Ivy mengendap-endap menuju dapur. Harum aroma kaldu sapi yang menguar seolah-olah menuntunnya menuju ke ruangan itu.
Air liurnya menetes membayangkan bagaimana gurihnya kuah beraroma rempah itu. Namun, tatapan galak dari kepala koki, membuat Ivy merasa miris.
"Bukannya Nyonya Besar melarangmu berkeliaran di dapur?" Riddle, kepala koki, berkacak pinggang.
"Ma-maaf, Tuan. Aku lapar," ucap Ivy, jujur.
"Tidak bisa. Menu ini khusus untuk Nona Muda yang sedang hamil. Kau harus menunggu jika ada sisanya."
"Tapi ini rumahku! Kenapa kalian memperlakukan aku seperti ini?" Suara Ivy gemetar ketika menyuarakan protesnya.
"Aku hanya menjalankan perintah Nyonya Besar.

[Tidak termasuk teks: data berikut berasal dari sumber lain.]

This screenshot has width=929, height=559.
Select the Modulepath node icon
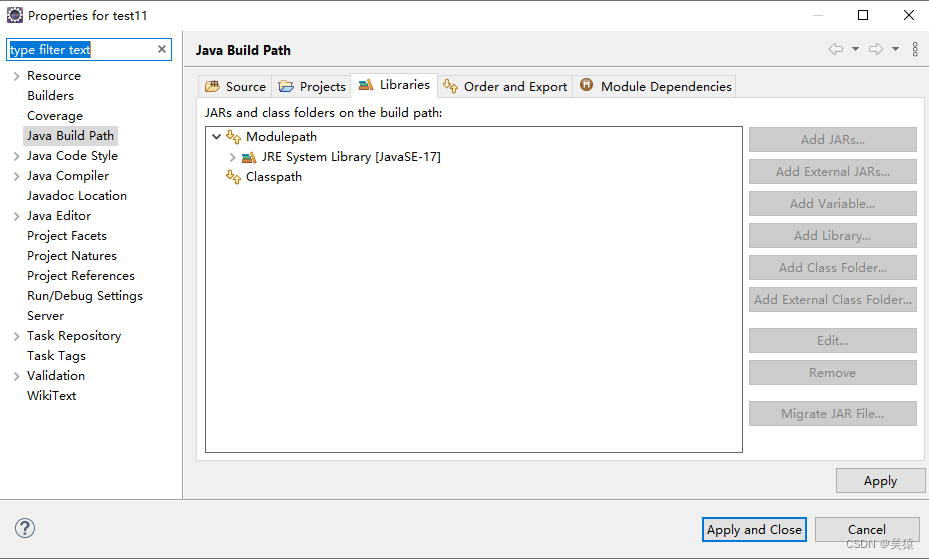[x=233, y=137]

Pergilah! Aku tak mau dihukum hanya karena berbaik hati kepadamu." Riddle mengibaskan tangannya.
"Sedikit saja, Tuan. Aku mohon," pinta Ivy. Ada dorongan kuat dari dalam perut yang membuatnya sampai memaksa seperti itu.
Riddle berdecak kesal. Melihat tatapan memelas Ivy, bohong besar kalau nalurinya tak tersentuh. Dilema. Namun, entah kenapa, Riddle beranjak mengambil mangkuk porselen berukuran kecil.

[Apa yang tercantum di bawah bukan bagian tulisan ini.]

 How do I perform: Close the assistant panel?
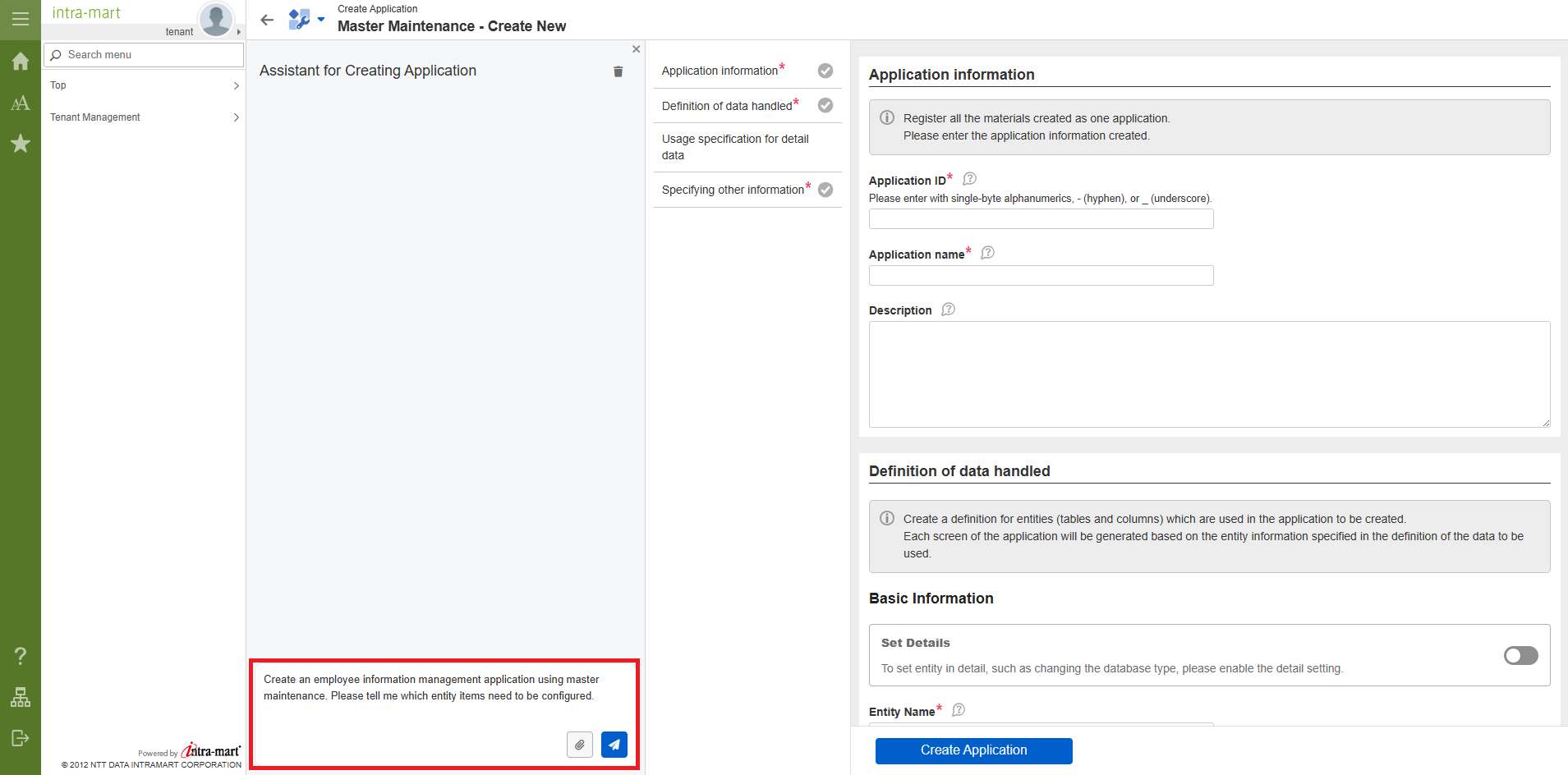tap(636, 49)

Riddle menuangkan sup kaldu itu ke dalam mangkuk. Beberapa potong daging sapi pun ikut dimasukkan ke dalam mangkuk. "Pergilah. Bawa segera. Aku tak akan berbaik hati untuk yang kedua kalinya."
Air mata Ivy sampai menetes. "Terima kasih, Tuan." Diambilnya mangkuk itu dengan tangan gemetar lalu bergegas pergi menjauh.

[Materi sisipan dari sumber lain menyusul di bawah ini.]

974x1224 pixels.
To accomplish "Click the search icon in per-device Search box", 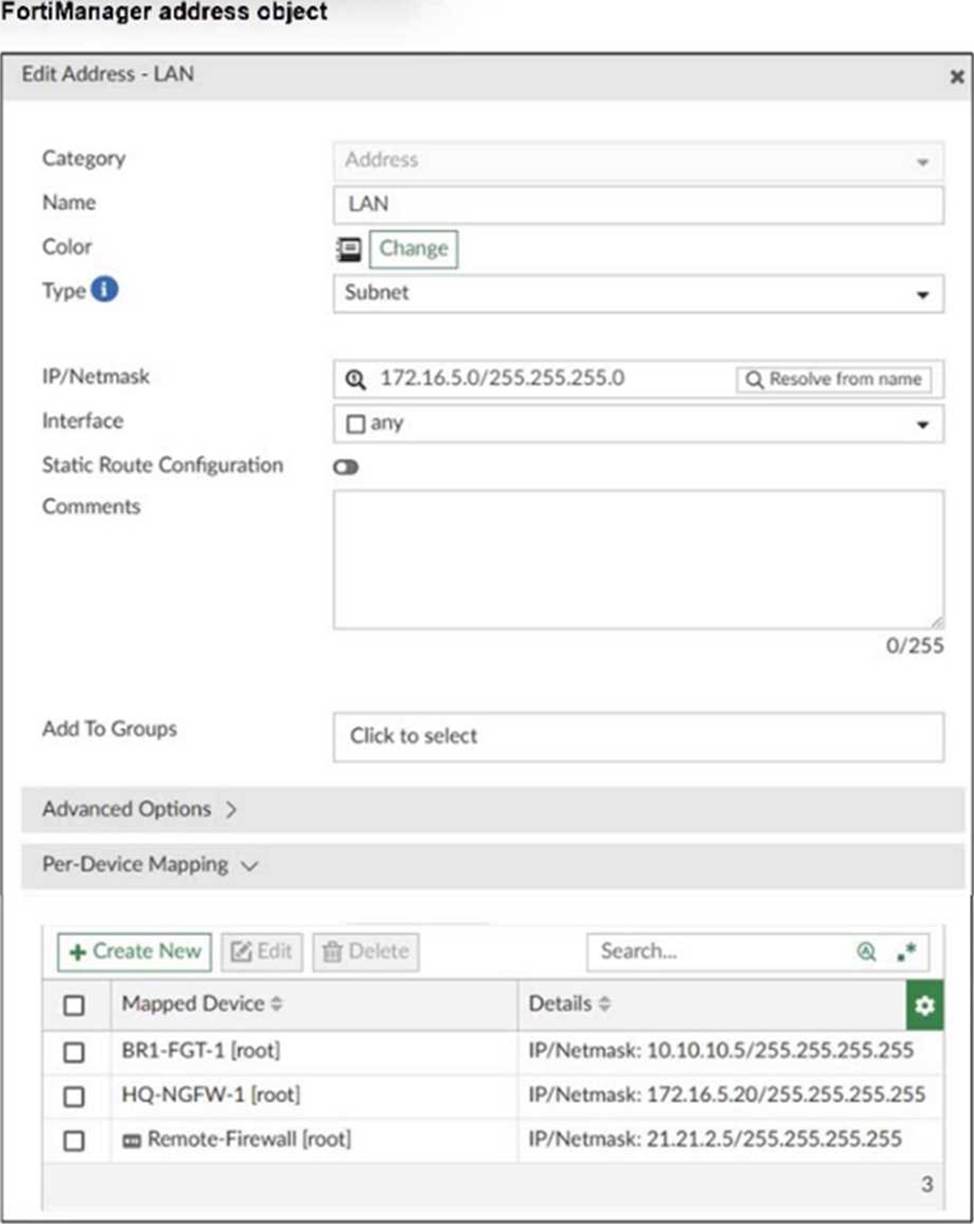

Riddle menatap semuanya dengan hati yang berkecamuk. "Semoga saja aku tak dihukum hanya karena bersifat selayaknya manusia."
Ivy menuju kamar di mana Alden berada. Gadis itu tak akan sanggup makan sup lezat sendirian. Dia selalu mendahulukan kepentingan ayahnya.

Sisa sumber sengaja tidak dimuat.